Muhammad Naeem Chattha Qadri delivering his incendiary anti-Ahmadi sermon. From Twitter.

A YouTube video is circulating on social media with a speech by Muhammad Naeem Chattha Qadri, a senior cleric of Tehreek-e- Labbaik Pakistan (TLP). Bitter Winter devoted a series to TLP, a violent Pakistani political party born within the Barelvi movement and notorious for its attacks against religious minorities, including Christians and Ahmadis.

In the video, Qadri calls on his supporters to carry out attacks against pregnant Ahmadi mothers to “make sure that no new Ahmadis are born.” In a crescendo of hate, the preacher insisted that “there is but one punishment for blasphemers, decapitation.” He also said that, should the attacks on Ahmadi pregnant women not be successful, “those babies who are being born, should be killed.”

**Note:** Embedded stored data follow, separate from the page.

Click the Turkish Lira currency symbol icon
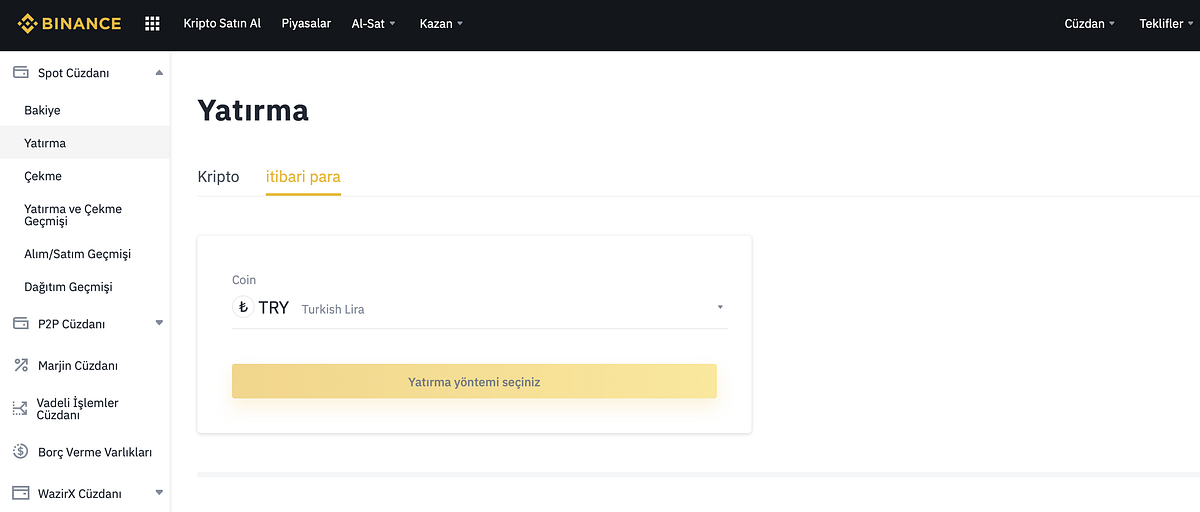1200x512 pixels. (242, 307)
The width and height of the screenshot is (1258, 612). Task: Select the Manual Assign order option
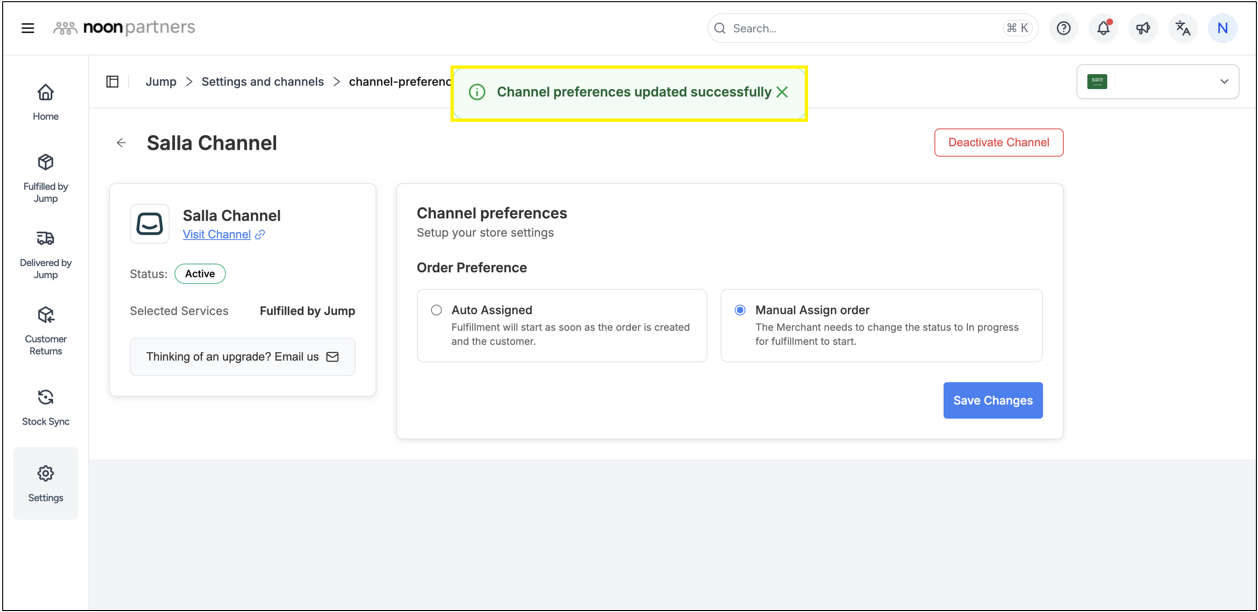point(740,310)
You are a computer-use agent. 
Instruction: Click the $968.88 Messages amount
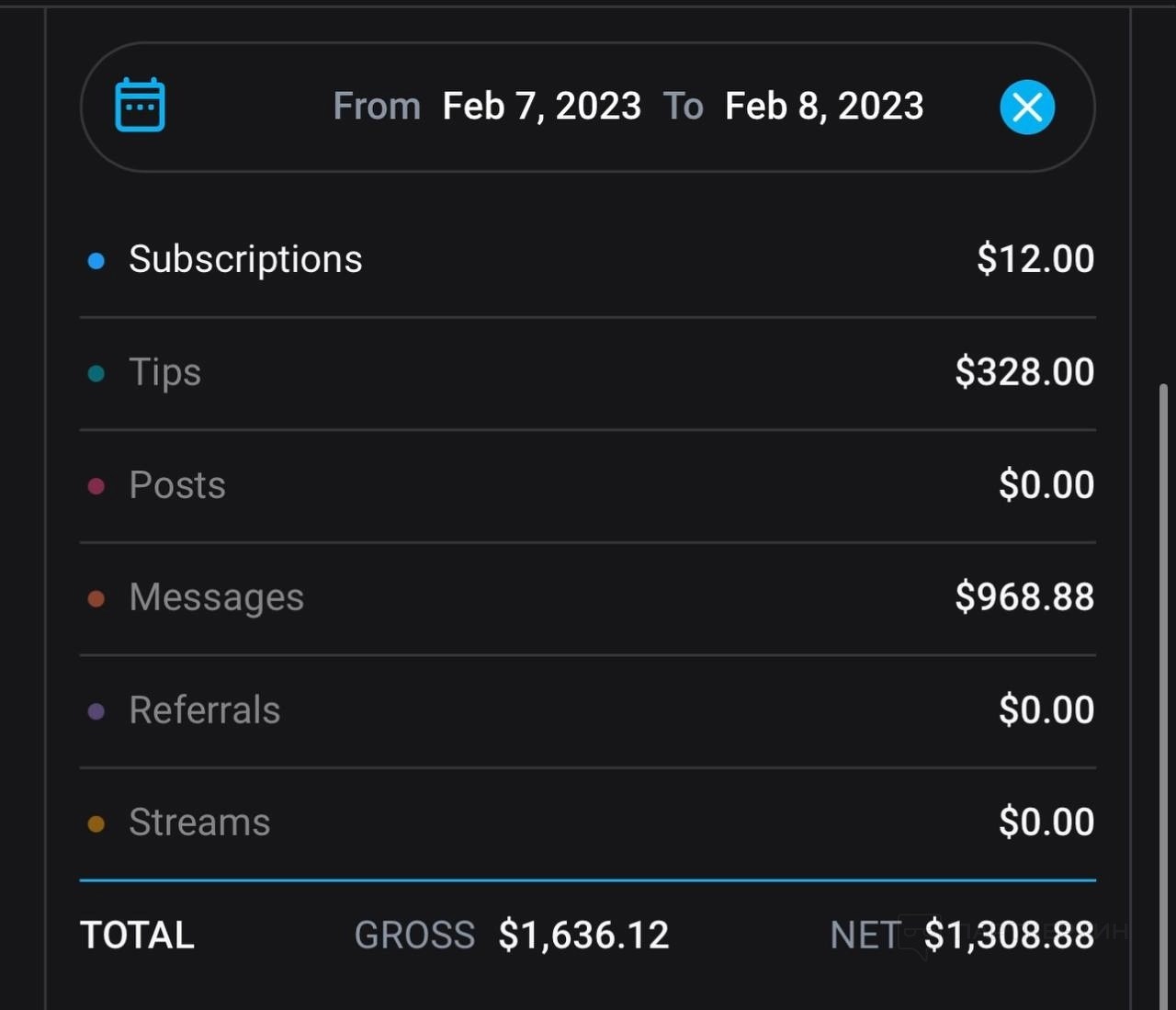[x=1024, y=597]
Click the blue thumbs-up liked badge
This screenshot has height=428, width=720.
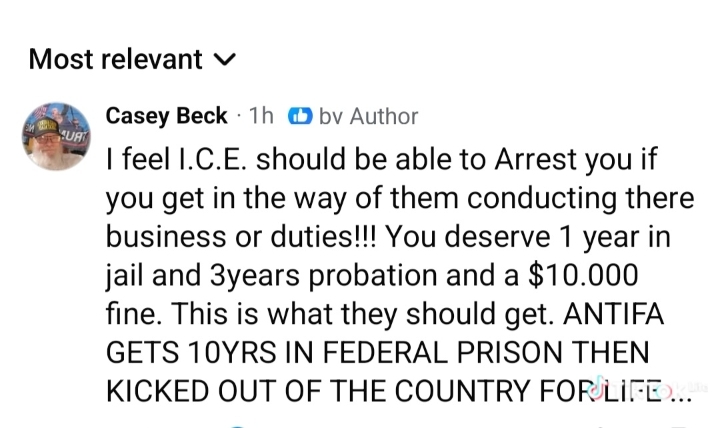(x=299, y=117)
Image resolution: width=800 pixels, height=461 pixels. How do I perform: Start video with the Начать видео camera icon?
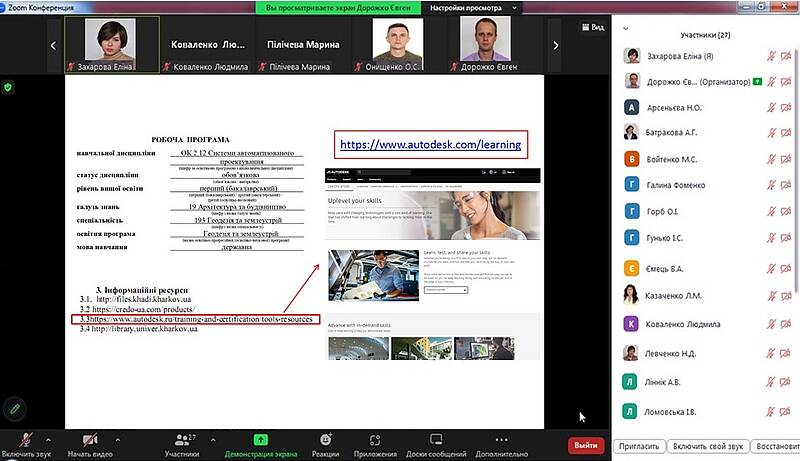coord(91,439)
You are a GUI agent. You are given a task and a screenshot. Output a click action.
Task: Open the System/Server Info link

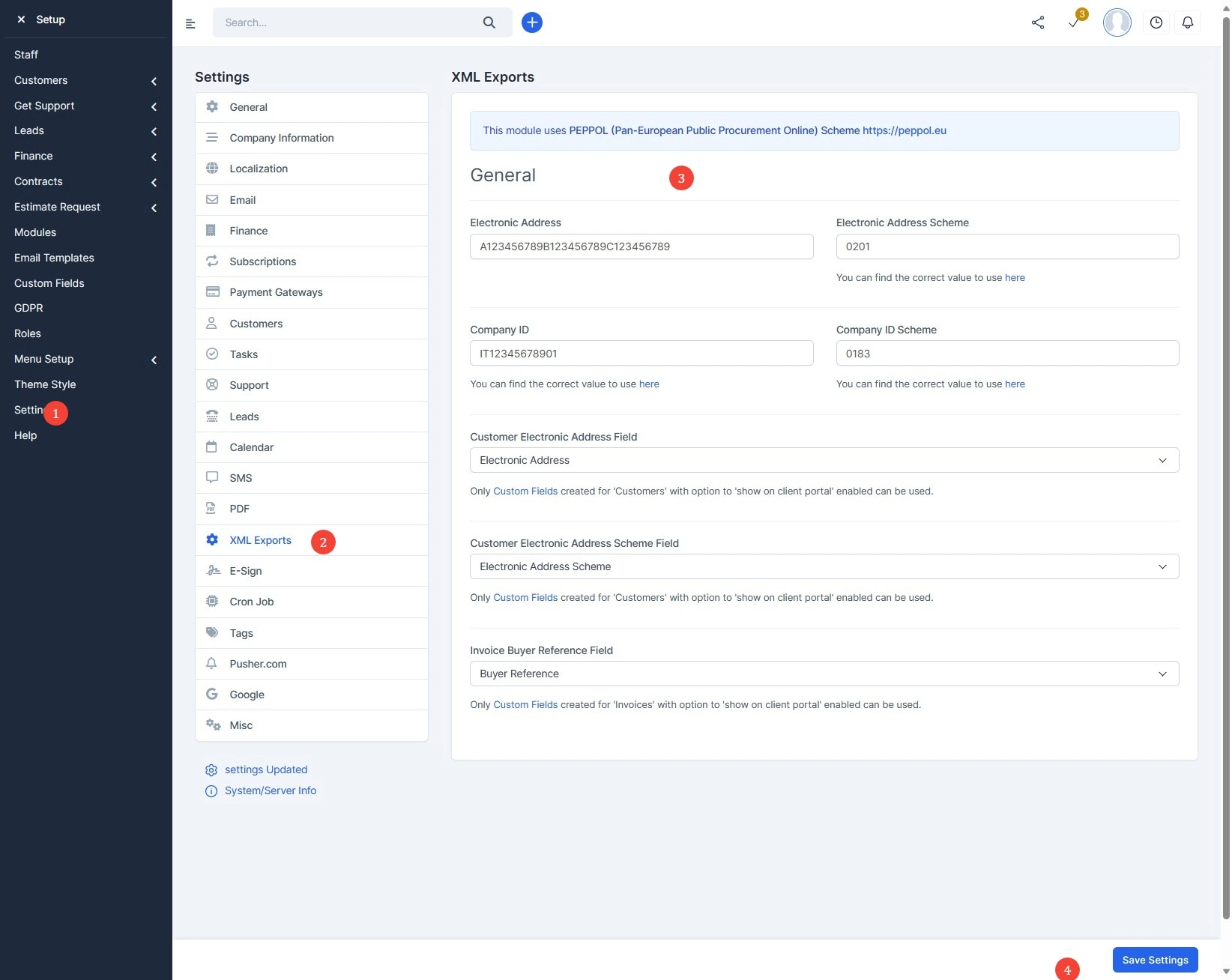point(270,790)
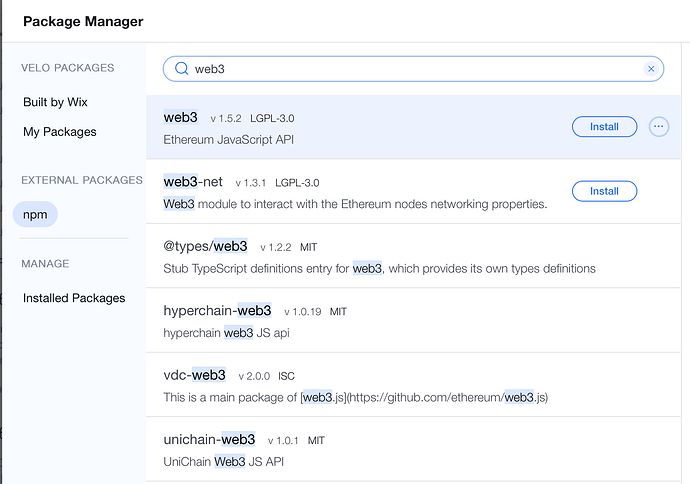Clear the web3 search text
Screen dimensions: 690x484
651,69
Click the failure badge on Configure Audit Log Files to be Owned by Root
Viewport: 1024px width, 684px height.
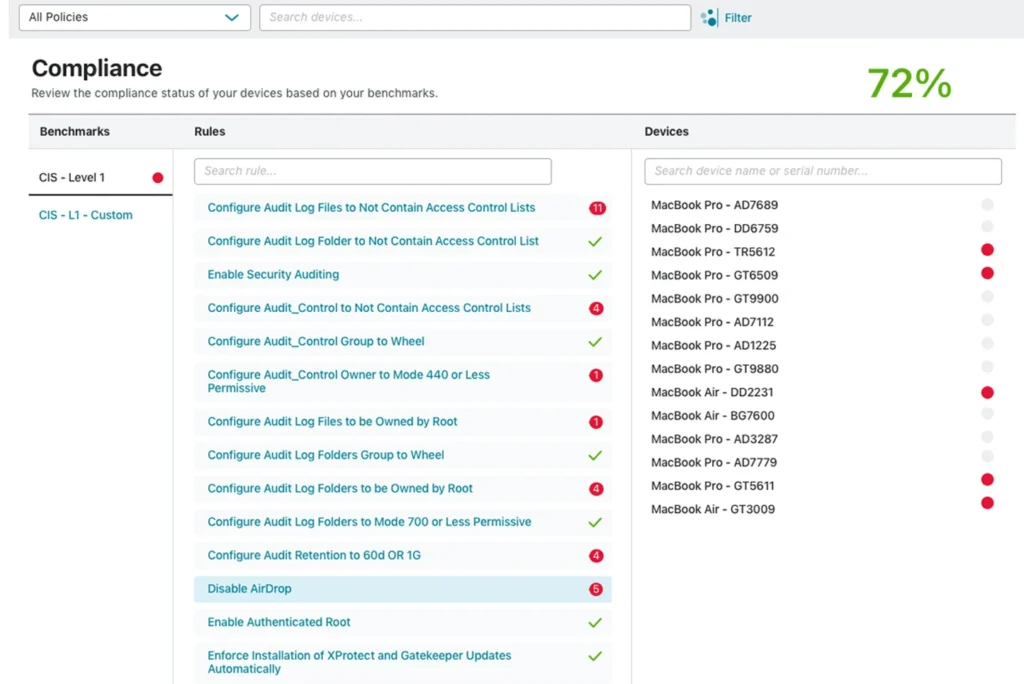(x=597, y=421)
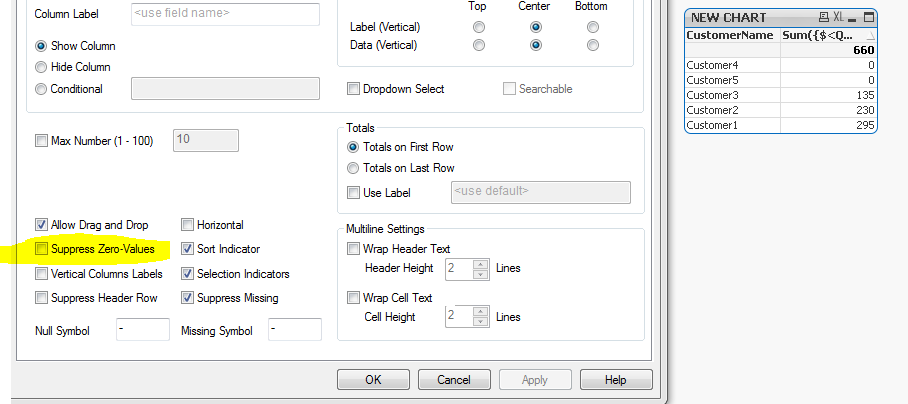This screenshot has height=404, width=908.
Task: Click the Column Label input field
Action: [x=225, y=14]
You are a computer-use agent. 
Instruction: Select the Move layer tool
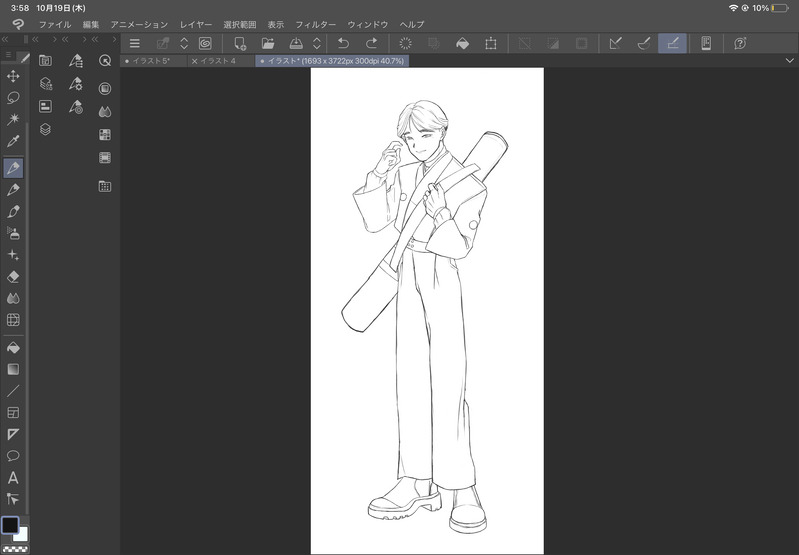point(13,76)
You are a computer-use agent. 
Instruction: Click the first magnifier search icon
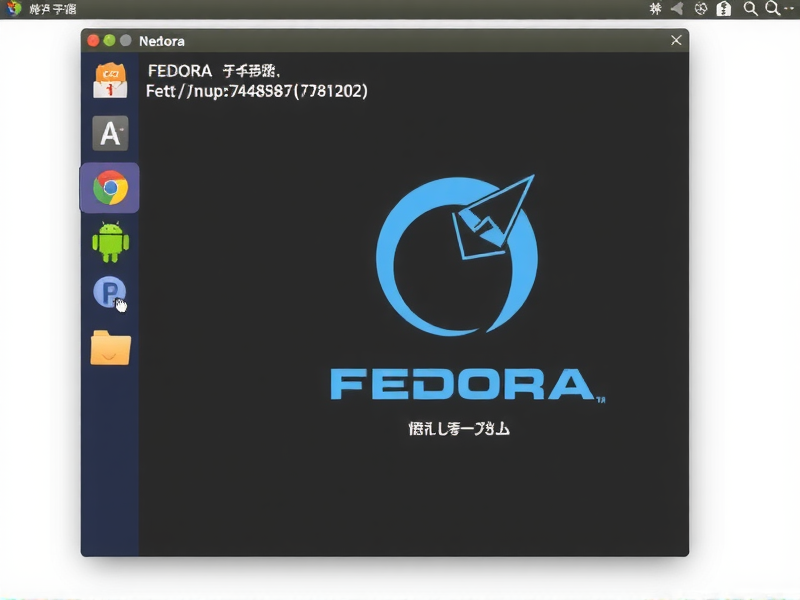[749, 8]

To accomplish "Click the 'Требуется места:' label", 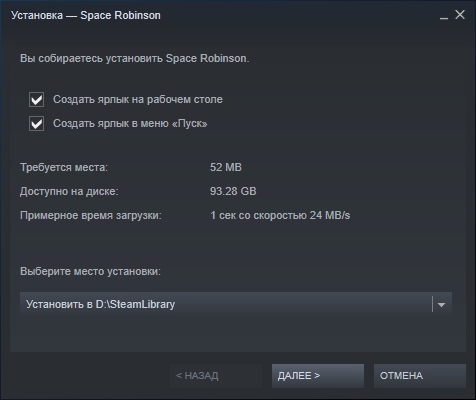I will 64,167.
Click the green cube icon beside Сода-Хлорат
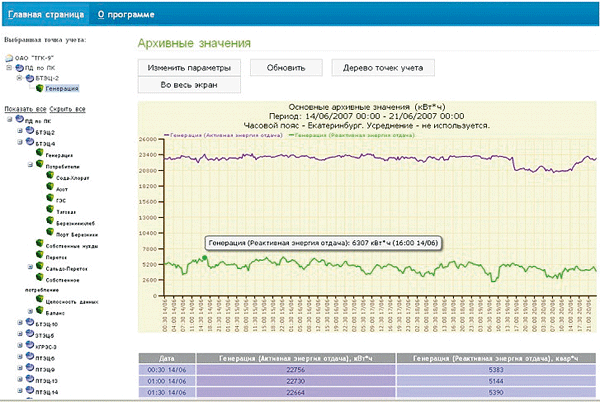Image resolution: width=600 pixels, height=402 pixels. pyautogui.click(x=50, y=176)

Qadri also threatened the police, should they attempt to interfere with TLP’s religious cleansing of the Ahmadis. “Those of you who are from the Police agencies, he said, or if there is any D.P.O (District Police Officer) or D.C (Deputy Commissioner) or S.H.O. (Police Station house officer) must understand that we cannot be stopped.”

On August 12, 2022, Naseer Ahmad, a 62-year-old Ahmadi father of 3, was stabbed to death at the main bus stop in Rabwah, a city with an Ahmadi majority, by a TLP activist who went there to “create an incident” with the Ahmadis.

The TLP has also targeted Pakistani Sunni Muslim politicians accused of being “soft on the Ahmadis.” Court cases disclosed that the TLP is only able to operate in Pakistan because of secret agreements its leaders passed with different Pakistani governments and the intelligence service ISI.

The Ahmadis are a persecuted religious minority founded within Islam by Mirza Ghulam Ahmad (1835–1908). Conservative Muslims accuse Ahmad of having considered himself a “prophet,” in breach of the Islamic doctrine of the Finality of Prophethood, which maintains that there can be no prophet after Muhammad.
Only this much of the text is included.